The Noonday Demon (76 page)

Read The Noonday Demon Online

Authors: Andrew Solomon

The capacity to make commitments is to the evolutionary advantage of one’s genes; it is the basis of the stable family unit that provides the ideal environment for the young. But once we have that capacity, which serves an evolutionary advantage, we can use it in any way we choose; and in these choices lies the moral compass of the human animal. “People’s reductive notions of science have caused us to see relationships mostly as mutual manipulations and mutual exploitations,” says Nesse, “but in fact feelings of love and hate often extend to the impractical. They don’t fit with our rationalistic system at all. The capacity for love may serve an evolutionary advantage, but how we act in the face of love is a process of our own. The superego pushes us to do things that give benefit to others at the cost of our own pleasure.” It invites us into the realm of moral alternatives, a realm that loses its meaning if we try to eliminate grief and its milder sad cousin, regret.

Some insects are born from untended egg sacs with a lifetime food supply intact; they need sexual impulse, but not love. The precursors of attachment, however, exist even in the world of reptiles and birds.
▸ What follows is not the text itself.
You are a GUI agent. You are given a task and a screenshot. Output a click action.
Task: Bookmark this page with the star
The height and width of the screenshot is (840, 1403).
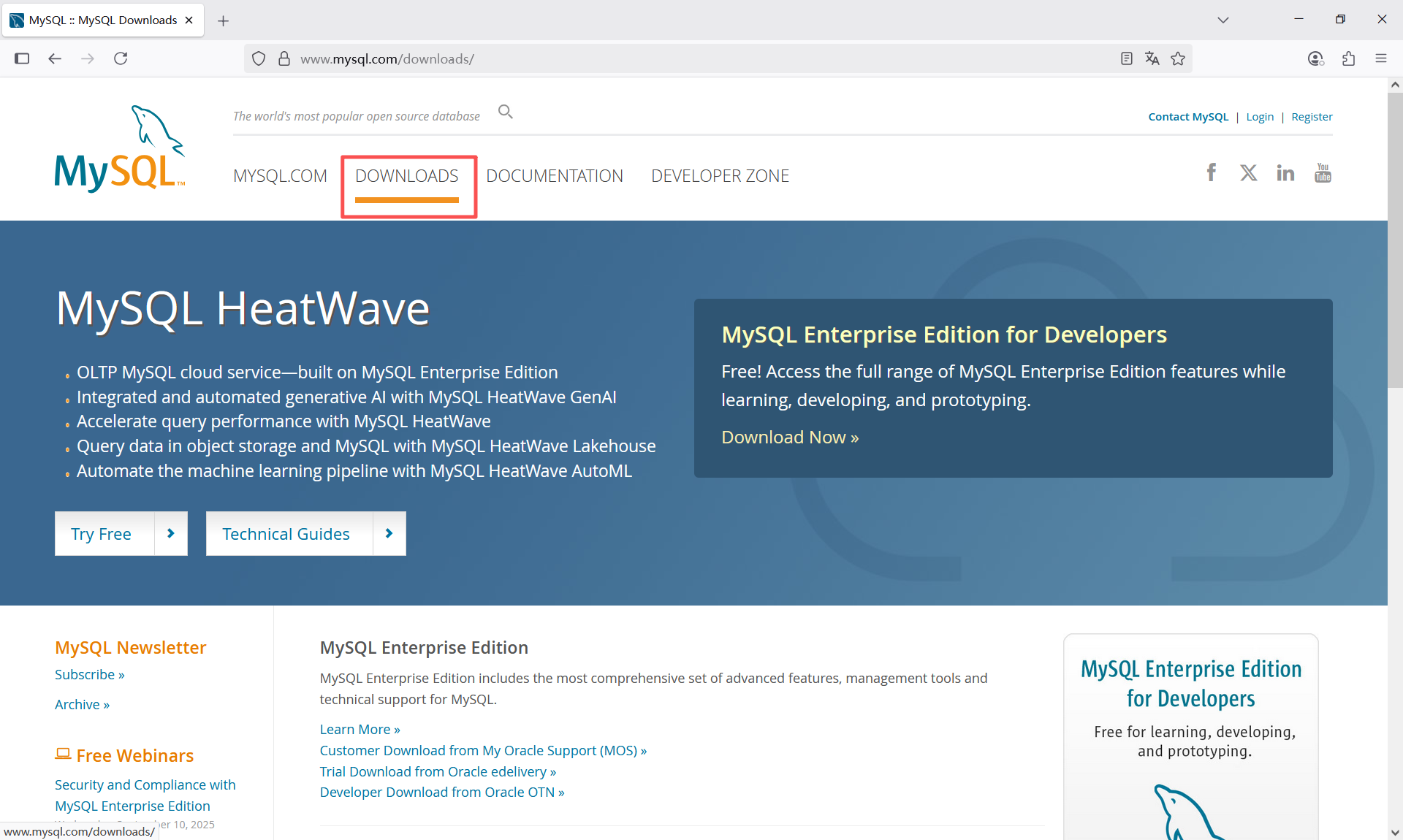click(1178, 58)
The instinct to sit on an egg and keep it warm—in contrast to laying an egg and then sauntering off and leaving it to get cold, be crushed, or be devoured by passing animals—clearly enhances reproductivity. In most postreptilian species, mothers who feed their young, as good birds do, have more young who survive, and this enhances their success in producing little chicks who will grow into big birds and procreate. The first emotion, and one for which selection would most significantly occur, is a version of what we call love between a mother and her young. It seems likely that love emerged among the first mammals and that it motivated these creatures to care for the relatively helpless young born without an eggshell into the threatening world. A mother who associates strongly with her offspring, who protects them from marauders and who readily nurses and feeds them, has a much better chance of passing on her genetic material than does a mother who leaves her young to be attacked and eaten up by predators. The offspring of protective mothers stand a far greater chance of reaching maturity than do the offspring of indifferent mothers. Selection would favor the loving mother.
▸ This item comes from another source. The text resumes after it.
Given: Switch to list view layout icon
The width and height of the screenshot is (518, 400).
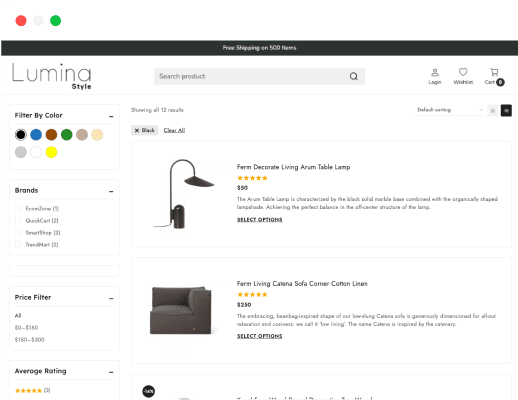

Various other emotions serve various specific advantages. The male who harbors anger and hatred will compete more effectively against other males; he will attempt to destroy them and will therefore advantage his own reproductive tendencies. The male who is protective of his
mate will also have an advantage; and the male who keeps other males away from his mate will maintain the chances for his genes to be passed along every time the female becomes fertile. The best shot at promoting genetic material, for animals who produce few young, is to combine a loving and attentive mother and a jealous and protective father (or vice versa). Passionate animals stand a good chance of reproducing more frequently. Animals who are energized by rage are likely to win in competitive circumstances. Love—eros, agape, friendship, filiality, maternity, and all the other forms of that ill-contained emotion—functions on a rewards and punishments model. We express love because the gratification of love is enormous, and we continue to express love and to act protectively because the loss of love is traumatic. If we did not experience pain on the demise of those we love, if we had the pleasure of love but felt nothing when the object of our love was destroyed, we would be considerably less protective than we are. Grief makes love self-protective: we will take care of those we love to avoid intolerable pain to ourselves.

This argument seems the most plausible to me: that depression itself serves little useful function, but that emotional range is invaluable enough to justify all the extremes we know.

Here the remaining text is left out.